Aythos, Inc.
- Aythos Logo
- Founded: 2009
- Founder: Beau Miller David Mabry
- Type: NGO
- Tax ID no.: 38-3807203
- Purpose: Sustainable development WASH
- Location(s): Washington, DC Little Rock, Arkansas;
- Region served: Nepal
- Key people: Beau Miller, Board President David Mabry, Executive Director
- Website: www.aythos.org
- Formerly called: Helambu Project USA, Inc. (2009–2012)

= Aythos =

Nonprofit organization

Aythos, Inc. (formerly known as Helambu Project USA, Inc.) is a U.S.-based economic development nonprofit working in Nepal fostering health and sustainable livelihood programs. Its goal is to provide economic development in environmentally sustainable ways, while reducing barriers to participating in markets.

== History ==
Aythos was founded in October 2009 after Beau Miller visited the village of Gangkharka in the Helambu region while a boarding school was being built. He came back to the United States and worked with David Mabry and others working in Nepal to start Helambu Project USA, Inc. Early efforts were focused on fundraising for the boarding school and managing a volunteer program for foreign teachers to work in villages in Helambu. In January 2012 the focus changed to economic development projects and the organization was rebranded as Aythos, Inc. Economic development programs provided training and subsidies to support fruit cash crops such as apples and kiwifruit, as well as spices and tea.

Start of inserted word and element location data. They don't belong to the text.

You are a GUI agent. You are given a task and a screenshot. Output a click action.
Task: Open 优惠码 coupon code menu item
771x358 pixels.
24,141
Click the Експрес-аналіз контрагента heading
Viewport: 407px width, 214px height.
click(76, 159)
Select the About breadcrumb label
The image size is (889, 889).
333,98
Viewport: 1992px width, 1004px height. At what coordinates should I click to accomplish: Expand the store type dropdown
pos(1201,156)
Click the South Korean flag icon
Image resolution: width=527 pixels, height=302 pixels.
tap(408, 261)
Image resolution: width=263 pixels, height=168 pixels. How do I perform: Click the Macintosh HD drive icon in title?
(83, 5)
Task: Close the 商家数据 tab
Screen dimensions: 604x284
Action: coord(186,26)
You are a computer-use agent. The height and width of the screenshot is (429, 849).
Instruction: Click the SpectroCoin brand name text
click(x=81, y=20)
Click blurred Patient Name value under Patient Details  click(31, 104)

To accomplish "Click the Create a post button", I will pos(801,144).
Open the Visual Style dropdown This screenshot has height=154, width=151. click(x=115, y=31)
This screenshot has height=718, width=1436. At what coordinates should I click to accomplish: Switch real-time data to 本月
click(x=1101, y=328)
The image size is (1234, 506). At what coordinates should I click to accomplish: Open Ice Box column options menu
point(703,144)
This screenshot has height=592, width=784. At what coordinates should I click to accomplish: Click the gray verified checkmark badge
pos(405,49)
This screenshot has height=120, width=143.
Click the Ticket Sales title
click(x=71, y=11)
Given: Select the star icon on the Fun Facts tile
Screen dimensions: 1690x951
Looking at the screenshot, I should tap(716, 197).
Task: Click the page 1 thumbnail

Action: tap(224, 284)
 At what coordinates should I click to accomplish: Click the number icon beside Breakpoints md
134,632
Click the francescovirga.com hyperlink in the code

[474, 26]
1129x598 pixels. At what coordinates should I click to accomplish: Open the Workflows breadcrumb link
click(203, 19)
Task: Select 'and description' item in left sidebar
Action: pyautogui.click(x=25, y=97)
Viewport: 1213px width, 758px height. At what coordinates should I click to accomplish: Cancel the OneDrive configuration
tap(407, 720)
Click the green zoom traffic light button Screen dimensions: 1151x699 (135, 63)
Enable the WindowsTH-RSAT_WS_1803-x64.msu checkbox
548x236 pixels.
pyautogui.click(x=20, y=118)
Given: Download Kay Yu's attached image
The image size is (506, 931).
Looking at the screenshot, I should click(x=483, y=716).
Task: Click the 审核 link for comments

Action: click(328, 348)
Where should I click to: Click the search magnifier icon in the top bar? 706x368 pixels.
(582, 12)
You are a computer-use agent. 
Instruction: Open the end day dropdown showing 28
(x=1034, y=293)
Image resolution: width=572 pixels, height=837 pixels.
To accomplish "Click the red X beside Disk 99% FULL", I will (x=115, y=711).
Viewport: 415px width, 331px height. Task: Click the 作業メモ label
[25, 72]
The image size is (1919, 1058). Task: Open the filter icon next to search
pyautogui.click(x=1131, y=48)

At 11:25 AM on April 25, 2015, Nepal was struck with a magnitude 7.8 earthquake followed by a magnitude 7.3 aftershock on May 12. The Aythos board temporarily suspended its economic development mission to engage in recovery efforts, including providing medical teams and delivering tarps, food, and building materials.

== Projects ==
In 2012 Aythos was asked to consult for a grant to develop apple tree and kiwifruit plant farms in villages in Helambu. The end result included 2,000 apple trees and 1,000 kiwifruit plants in the ground in the villages of Sermathang, Ghangyul, Tarkeyghang, and the Ani Gumba Nunnery.

In 2013 Aythos began beekeeping projects in several villages in both Sindhulpalchok District and Dolakha District of Nepal. The goal of the project is to train villagers on beekeeping and offer subsidized cost for beekeeping supplies.